The work is just as poignant today, at a time when police brutality is again in the spotlight. “Defacement does not have definitive answers to the current political climate, but it is very powerful to see an artist who is speaking their truth in an unfiltered way,” says Chaédria LaBouvier, the first black female curator to oversee a Guggenheim show.
“Defacement stands as evidence of sorts,” LaBouvier adds, “even before legal proceedings had begun, that Jean-Michel felt that justice would not be served and the painting steps in as an alternative to the justice system”. Stewart was attacked in custody after allegedly tagging a wall in an East Village subway station. In 1985, an all-white jury acquitted all six of the transit police officers indicted in Stewart’s case.

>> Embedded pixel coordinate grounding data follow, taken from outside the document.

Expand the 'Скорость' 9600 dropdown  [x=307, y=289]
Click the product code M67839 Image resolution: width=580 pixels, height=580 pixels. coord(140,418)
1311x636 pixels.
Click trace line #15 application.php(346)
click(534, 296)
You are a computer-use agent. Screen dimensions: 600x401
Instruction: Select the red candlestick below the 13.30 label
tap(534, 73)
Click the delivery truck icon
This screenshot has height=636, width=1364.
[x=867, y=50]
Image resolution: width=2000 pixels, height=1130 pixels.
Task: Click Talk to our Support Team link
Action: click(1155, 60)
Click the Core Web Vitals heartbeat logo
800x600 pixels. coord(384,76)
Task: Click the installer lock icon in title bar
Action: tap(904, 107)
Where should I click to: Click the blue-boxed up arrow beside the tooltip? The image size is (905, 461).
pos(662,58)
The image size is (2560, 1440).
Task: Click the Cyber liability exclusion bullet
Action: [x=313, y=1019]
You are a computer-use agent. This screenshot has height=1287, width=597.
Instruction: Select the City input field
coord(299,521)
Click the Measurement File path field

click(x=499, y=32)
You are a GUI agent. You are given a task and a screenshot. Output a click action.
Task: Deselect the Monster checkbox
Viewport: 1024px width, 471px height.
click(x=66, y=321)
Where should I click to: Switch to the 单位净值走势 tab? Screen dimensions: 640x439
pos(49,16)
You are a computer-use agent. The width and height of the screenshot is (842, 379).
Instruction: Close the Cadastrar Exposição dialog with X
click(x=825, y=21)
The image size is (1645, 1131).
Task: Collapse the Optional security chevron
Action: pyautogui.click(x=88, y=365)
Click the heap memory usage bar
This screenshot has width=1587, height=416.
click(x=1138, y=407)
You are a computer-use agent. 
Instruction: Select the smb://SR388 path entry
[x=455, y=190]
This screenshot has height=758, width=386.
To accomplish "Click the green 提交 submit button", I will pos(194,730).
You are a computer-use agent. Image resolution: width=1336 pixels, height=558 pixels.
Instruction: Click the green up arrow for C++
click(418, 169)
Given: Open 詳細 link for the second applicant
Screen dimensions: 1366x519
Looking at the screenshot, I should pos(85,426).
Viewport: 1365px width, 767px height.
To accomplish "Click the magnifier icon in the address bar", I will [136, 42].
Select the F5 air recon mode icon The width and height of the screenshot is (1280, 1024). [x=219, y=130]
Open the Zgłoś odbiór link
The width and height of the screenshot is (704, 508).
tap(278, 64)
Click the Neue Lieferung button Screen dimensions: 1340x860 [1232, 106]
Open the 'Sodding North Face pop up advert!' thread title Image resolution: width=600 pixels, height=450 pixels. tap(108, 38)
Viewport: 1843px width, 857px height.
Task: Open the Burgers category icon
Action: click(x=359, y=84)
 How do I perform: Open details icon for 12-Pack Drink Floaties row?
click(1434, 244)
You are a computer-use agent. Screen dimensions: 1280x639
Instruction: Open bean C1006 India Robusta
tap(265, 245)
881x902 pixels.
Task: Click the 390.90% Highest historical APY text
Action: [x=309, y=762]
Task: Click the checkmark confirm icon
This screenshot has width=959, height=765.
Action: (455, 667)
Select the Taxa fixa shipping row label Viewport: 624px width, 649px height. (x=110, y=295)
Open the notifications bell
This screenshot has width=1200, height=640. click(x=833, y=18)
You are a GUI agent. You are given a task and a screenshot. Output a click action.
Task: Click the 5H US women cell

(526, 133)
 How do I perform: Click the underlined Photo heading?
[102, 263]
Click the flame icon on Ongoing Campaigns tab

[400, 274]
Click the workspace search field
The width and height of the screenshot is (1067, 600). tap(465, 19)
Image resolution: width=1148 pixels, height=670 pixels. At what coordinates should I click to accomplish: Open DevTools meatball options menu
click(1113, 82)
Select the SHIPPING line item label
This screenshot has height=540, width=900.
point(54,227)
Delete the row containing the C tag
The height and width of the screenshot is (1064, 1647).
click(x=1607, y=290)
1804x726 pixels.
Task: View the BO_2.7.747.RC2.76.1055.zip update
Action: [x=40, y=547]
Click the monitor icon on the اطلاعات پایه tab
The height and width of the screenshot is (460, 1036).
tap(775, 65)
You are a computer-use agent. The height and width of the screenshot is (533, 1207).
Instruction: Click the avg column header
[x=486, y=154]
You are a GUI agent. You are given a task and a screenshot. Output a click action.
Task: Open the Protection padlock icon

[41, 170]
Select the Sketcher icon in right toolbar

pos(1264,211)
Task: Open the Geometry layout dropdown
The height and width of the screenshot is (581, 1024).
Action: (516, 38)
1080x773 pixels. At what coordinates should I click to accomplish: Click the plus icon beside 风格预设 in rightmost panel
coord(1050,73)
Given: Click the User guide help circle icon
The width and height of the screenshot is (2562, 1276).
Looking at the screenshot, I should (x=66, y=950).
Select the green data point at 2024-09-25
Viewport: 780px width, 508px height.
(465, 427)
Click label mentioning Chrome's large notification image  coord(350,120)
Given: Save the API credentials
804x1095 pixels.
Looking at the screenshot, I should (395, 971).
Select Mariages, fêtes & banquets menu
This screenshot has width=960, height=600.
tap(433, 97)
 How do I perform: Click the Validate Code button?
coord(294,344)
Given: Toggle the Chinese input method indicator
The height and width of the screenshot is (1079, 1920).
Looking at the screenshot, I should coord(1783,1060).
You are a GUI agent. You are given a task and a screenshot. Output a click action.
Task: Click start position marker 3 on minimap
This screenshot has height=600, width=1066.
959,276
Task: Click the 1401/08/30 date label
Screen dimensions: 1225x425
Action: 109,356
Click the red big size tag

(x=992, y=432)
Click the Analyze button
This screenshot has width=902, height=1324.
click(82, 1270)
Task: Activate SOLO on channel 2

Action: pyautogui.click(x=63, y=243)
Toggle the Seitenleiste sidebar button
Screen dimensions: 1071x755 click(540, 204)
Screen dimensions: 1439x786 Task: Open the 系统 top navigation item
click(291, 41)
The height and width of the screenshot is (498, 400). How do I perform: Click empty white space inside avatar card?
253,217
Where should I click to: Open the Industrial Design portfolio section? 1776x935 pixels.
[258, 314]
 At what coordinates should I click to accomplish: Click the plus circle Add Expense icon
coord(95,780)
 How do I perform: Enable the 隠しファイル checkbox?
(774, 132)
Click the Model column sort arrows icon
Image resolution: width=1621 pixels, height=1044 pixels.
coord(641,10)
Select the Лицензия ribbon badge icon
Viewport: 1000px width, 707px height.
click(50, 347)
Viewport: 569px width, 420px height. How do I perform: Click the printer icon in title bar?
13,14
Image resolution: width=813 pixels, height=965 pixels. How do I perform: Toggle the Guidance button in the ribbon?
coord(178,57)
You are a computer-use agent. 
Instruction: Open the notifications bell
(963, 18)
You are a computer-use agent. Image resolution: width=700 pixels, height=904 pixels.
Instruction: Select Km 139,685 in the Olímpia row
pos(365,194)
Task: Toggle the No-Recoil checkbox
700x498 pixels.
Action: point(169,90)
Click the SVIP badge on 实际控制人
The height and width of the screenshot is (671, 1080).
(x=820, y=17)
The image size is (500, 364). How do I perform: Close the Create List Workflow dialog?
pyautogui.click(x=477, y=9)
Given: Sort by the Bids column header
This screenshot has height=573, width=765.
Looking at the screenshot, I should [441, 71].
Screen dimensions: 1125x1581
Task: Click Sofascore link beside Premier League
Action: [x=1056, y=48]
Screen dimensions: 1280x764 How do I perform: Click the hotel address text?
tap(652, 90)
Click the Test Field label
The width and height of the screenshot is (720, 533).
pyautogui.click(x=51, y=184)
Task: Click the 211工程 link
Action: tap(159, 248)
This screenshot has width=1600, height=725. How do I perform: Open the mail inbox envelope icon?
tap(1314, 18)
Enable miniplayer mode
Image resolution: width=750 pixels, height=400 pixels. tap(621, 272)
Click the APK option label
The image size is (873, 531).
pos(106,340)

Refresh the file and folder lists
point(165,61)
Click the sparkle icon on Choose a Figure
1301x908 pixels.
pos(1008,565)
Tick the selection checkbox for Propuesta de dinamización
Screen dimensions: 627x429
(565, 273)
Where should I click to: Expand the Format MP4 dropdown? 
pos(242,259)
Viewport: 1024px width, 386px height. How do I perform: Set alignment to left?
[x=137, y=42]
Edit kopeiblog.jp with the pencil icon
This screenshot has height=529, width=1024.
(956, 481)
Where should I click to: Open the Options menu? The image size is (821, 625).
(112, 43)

According to new research, Basquiat is likely to have painted Defacement between 29 September and 5 October after seeing a poster for a rally protesting Stewart’s then “near-murder” in Union Square on 26 September. LaBouvier believes the poster could have been one made by the US activist and artist David Wojnarowicz. “We are going through the authentication channels, but having had a chance to speak with people, including Wojnarowicz’s first gallerist, it’s clear we have found something interesting which helps us better understand Defacement’s composition,” LaBouvier says.
The painting steps in as an alternative to the justice systemChaédria LaBouvier, curator
The poster will be shown in the exhibition alongside other works created in response to Stewart’s death by artists including Keith Haring, David Hammons, and Andy Warhol. Haring’s work, Michael Stewart—USA for Africa (1985) depicts a naked man being strangled by a pair of disembodied pink hands. Around a year earlier, he had cut Defacement from his studio wall and hung it over his bed in an elaborate, baroque-style frame. The work remained in Haring’s possession until he died in 1990, when it was given to Nina Clemente, Haring’s godchild and daughter of the Italian painter Francesco Clemente.
For the show catalogue, LaBouvier has interviewed people who were directly involved in the aftermath of Stewart’s death. They include Michael Warren, the Stewart family’s lawyer, and Peter Noel, who was the lead reporter for the New York Amsterdam News at the time.
The curator has even tracked down the person who leased studio space to Stewart, casting the young man in a new light. “This cements the fact that Michael thought of himself as an artist,” LaBouvier says. “It makes it clear why so many East Village artists made works in response to his death. Michael Stewart was a member of their community.”